*** TRECHO DO TEXTO

Carta Para Minha Mãe

Por claudia flores | 25/02/2008 | Crônicas

A carta que nunca mandei

Outro dia encontrei com um grande amigo em um pub. Bebemos dois copos de vinho e ele me falou sobre sua mãe:mulher forte, de personalidade marcante
que lia em voz alta Goethe no original, na sala de casa. E contou como ela se mostrava tímida a um toque, a um simples afago, a um beijo.


Eu disse a ele que tenho saudade do carinho tátil que a minha mãe não soube me dar e do carinho que eu não aprendi a transmitir a
ela.E por alguns instantes me vi pensando na força dessa imagem, na grandeza dessa frase. E também senti dor por mim. E por ela.E estas palavras aqui não são de cobrança ou de incompreensão. Hoje vejo melhor tanta coisa e as aceito de um jeito diferente. Mas rejeito em mim o fato de não conseguir amar incondicionalmente e de não expor esse sentimento. " É preciso amar as pessoas como se não houvesse amanhã..." ps.A conversa me inspirou a escrever esta carta.

******

> [O QUE FAZER]:
**A.** Cite o pedaço da crônica que começa em "A carta que" e vai até "a um beijo.".
**B.** Passe para o inglês esta frase da crônica: "Hoje vejo melhor tanta coisa e as aceito de um jeito diferente."

*** DADOS FORNECIDOS

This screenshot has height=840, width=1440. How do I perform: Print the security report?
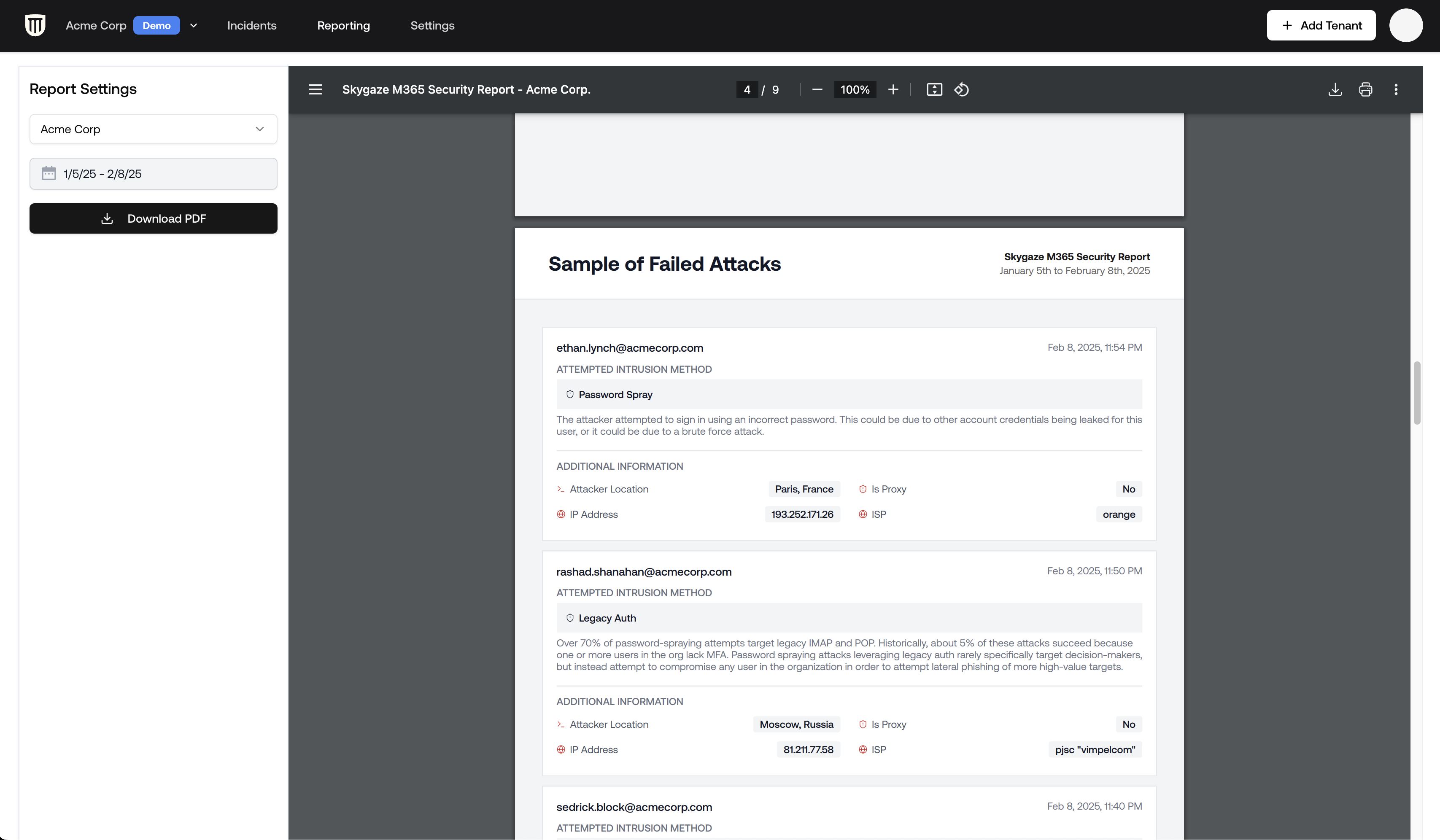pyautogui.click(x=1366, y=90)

******
*** DADOS FORNECIDOS

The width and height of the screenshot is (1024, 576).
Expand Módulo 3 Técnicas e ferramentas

******

> [RESPOSTAS]:
**A.**
A carta que nunca mandei

Outro dia encontrei com um grande amigo em um pub. Bebemos dois copos de vinho e ele me falou sobre sua mãe:mulher forte, de personalidade marcante
que lia em voz alta Goethe no original, na sala de casa. E contou como ela se mostrava tímida a um toque, a um simples afago, a um beijo.

**B.** Today I see so many things more clearly and accept them in a different way.